Activity –
The answer must consist of every line from the entries below that contains the word "height".

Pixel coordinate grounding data
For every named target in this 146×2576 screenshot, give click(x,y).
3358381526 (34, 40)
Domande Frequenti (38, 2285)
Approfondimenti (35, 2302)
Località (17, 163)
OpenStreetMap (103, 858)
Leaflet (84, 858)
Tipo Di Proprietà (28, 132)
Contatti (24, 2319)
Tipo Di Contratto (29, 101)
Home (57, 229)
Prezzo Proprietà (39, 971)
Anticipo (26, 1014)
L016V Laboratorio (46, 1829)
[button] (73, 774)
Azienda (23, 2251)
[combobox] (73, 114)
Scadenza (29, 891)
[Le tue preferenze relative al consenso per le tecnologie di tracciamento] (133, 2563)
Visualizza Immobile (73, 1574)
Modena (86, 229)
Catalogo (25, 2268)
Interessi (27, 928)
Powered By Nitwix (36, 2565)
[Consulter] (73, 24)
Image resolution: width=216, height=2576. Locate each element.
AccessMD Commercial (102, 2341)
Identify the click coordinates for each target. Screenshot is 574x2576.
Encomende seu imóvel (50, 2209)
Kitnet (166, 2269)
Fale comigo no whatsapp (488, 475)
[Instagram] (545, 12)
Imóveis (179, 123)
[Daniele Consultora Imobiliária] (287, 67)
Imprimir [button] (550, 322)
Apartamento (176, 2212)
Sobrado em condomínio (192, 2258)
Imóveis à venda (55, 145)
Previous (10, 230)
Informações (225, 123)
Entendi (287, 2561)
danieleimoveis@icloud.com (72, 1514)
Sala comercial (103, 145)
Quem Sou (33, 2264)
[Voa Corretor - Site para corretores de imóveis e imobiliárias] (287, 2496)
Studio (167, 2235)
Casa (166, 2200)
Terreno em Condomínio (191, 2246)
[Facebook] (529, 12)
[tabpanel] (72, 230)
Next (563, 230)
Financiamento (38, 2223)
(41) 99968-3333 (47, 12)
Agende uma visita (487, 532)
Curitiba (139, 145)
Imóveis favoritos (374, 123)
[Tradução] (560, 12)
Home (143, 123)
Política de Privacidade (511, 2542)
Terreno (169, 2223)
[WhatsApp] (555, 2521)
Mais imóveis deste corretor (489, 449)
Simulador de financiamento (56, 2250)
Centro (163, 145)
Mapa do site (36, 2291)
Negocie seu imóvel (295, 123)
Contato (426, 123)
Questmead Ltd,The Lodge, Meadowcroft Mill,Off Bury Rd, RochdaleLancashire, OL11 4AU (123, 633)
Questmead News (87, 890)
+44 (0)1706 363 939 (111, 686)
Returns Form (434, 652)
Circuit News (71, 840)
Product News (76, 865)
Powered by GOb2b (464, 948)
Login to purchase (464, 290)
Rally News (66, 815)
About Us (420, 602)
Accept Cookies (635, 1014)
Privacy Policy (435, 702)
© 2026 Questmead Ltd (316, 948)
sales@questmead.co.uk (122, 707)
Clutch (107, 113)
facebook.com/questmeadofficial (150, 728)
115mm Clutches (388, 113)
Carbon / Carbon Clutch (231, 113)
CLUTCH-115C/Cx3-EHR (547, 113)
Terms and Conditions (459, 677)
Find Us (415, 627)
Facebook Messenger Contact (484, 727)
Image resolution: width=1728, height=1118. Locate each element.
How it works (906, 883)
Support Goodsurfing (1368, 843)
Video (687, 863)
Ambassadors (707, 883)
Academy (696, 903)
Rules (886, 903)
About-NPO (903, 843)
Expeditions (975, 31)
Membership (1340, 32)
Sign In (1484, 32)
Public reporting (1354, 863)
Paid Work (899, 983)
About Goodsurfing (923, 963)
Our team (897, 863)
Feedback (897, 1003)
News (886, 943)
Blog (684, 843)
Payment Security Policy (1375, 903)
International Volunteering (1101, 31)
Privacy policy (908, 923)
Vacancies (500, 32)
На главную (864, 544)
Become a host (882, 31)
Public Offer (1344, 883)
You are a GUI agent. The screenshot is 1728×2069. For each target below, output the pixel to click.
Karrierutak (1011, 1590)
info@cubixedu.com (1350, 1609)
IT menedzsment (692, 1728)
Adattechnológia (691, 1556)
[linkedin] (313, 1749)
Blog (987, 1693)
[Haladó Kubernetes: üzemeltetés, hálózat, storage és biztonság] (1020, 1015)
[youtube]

Result of the task –
Image resolution: width=216, height=2576. Locate each element.
Image resolution: width=1728, height=1118. Locate each element.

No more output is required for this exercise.